Última columna (en El Día)


Aquel día, los cinco, nos juntamos en una café para conspirar. Tres cortados, un doble y lo de Miguelán que no me acuerdo. Tras las copas de rigor, cuatro, acordamos enviar una embajada para hablar con Santiago Mateo y proponerle una columna diaria. Irían el José Ángel y el Paco Mora. Era junio de dos mil tres. Así empezó la Columna Cinco. Cada viernes, cuando encendía el ordenador, servidor tenía constantes tentaciones de dejarlo; la falta de costumbre y el pánico a hacerlo mal exigía que emplease una cantidad de tiempo desmesurada para escribir apenas trescientas cincuenta palabras. Como en las películas americanas, el empuje de alguno de mis colegas me permitió aguantar lo suficiente para conseguir cierta soltura en la muñeca. De aquellas columnas plomizas pasé poco a poco a contar al lector mi punto de vista que era, por vocación, bastante heterodoxo y, en consecuencia, no siempre bien entendido (hay un concejal que aún hoy afirma que no capta una mierda de lo que escribo). Sin embargo, nunca recibí ninguna crítica del editor, jamás ningún reproche, a diferencia de otros medios anteriores, alguno etiquetado de progresista, donde un infeliz me censuró un artículo y tuve que mandarlo a hacer gárgaras.
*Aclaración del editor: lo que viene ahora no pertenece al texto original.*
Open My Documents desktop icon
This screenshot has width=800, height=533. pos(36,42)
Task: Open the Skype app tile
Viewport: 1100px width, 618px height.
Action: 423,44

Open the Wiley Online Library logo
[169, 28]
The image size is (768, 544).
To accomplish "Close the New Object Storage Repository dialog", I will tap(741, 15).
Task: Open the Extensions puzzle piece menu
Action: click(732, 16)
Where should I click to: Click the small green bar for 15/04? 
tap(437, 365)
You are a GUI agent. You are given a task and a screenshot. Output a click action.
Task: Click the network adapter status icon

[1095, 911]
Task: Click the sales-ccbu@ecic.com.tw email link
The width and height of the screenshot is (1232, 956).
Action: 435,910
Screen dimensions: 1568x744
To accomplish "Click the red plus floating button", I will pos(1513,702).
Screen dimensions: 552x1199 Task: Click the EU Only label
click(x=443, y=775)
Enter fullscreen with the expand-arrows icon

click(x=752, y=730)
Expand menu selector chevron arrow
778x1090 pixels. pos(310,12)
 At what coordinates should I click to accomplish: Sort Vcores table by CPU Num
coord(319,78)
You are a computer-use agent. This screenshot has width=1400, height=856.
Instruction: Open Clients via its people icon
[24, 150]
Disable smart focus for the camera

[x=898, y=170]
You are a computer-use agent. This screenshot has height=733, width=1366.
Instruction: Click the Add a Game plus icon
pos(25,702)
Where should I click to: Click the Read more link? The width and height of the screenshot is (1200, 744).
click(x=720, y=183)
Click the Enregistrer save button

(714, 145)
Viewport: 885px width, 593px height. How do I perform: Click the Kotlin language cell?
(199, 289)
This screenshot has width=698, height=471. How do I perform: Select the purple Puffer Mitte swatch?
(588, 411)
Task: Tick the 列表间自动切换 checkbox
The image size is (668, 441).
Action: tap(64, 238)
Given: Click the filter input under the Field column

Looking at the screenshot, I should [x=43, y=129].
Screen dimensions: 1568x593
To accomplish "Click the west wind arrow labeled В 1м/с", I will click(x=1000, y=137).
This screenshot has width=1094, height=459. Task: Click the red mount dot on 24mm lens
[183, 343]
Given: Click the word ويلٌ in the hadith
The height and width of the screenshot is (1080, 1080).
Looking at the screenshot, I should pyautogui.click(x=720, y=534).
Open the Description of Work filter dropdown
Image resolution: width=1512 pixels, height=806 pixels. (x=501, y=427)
En estos años he hecho lo que he podido, he cometido errores, alguno de bulto, y he sido todo lo feliz que uno puede ser en la empresa del periodismo. No he cobrado, tampoco he pagado; bueno, a veces caía algún regalo suculento que disfrutaban más mis hijas que yo mismo. Y he conspirado como puede hacerlo un provinciano en una ciudad donde la propia iluminación callejera incita a la maledicencia y a la conjura. Hemos reído como locos y hemos llorado como hermanos: el Mota nos ha dejado tremendamente huérfanos. Su muerte agrietó severamente la columna, menos mal que con el tiempo Carmen y Carlos, sus hijos, la reforzaron con unos textos magníficos.
Pero todo acaba. Hasta aquí hemos llegado, chavales. Más viejos, más duros, infinitamente más cabreados. Dispuestos, como decía la revista Por favor, a dar la cara para que los hijos de puta de siempre nos la vuelvan a partir. No pasa nada, el mundo gira y gira sin prestar atención a nuestros males; además, tampoco tenemos mucho que perder. Nos gusta el juego, por eso emprenderemos nuevas aventuras, juntos o separados, y nadie, nadie, podrá acallar nuestra voz aunque tengamos que hablar a voces en la Carretería, en la plaza de Zocodover o donde puñetas viva el sursum corda y su pajolera madre. En el parque de mi barrio, Martín Fierro, con su inveterada chulería me consuela: «La Dolor...es una desdicha que se desvanecerá pronto». No sé si la negra del cuento habrá captado el mensaje del gaucho. Pues, ea, ánimo que ya queda poco. Que si no se va con los que tienen las perras en las islas Caimán, la echamos.
Para terminar, quiero enviar a Santiago Mateo todo mi agradecimiento y mi cariño. Sin él, servidor seguiría siendo un escritorzuelo de la secreta; este periódico ha hecho posible que en infinidad de ambientes se me conozca, lo que no es poco. A su mujer, Ana, mi respeto por su discreción y saber estar. Un fuerte abrazo solidario para todos los trabajadores de la casa. A los que no han permitido que el periódico siga, mi desprecio y una admonición severa: Dejáis el mundo peor, más embarrado; antes o después os mancharéis las botas de mierda y allí habrá un periodista que os retratará sin más adorno que el de vuestra propia ignominia. Vale.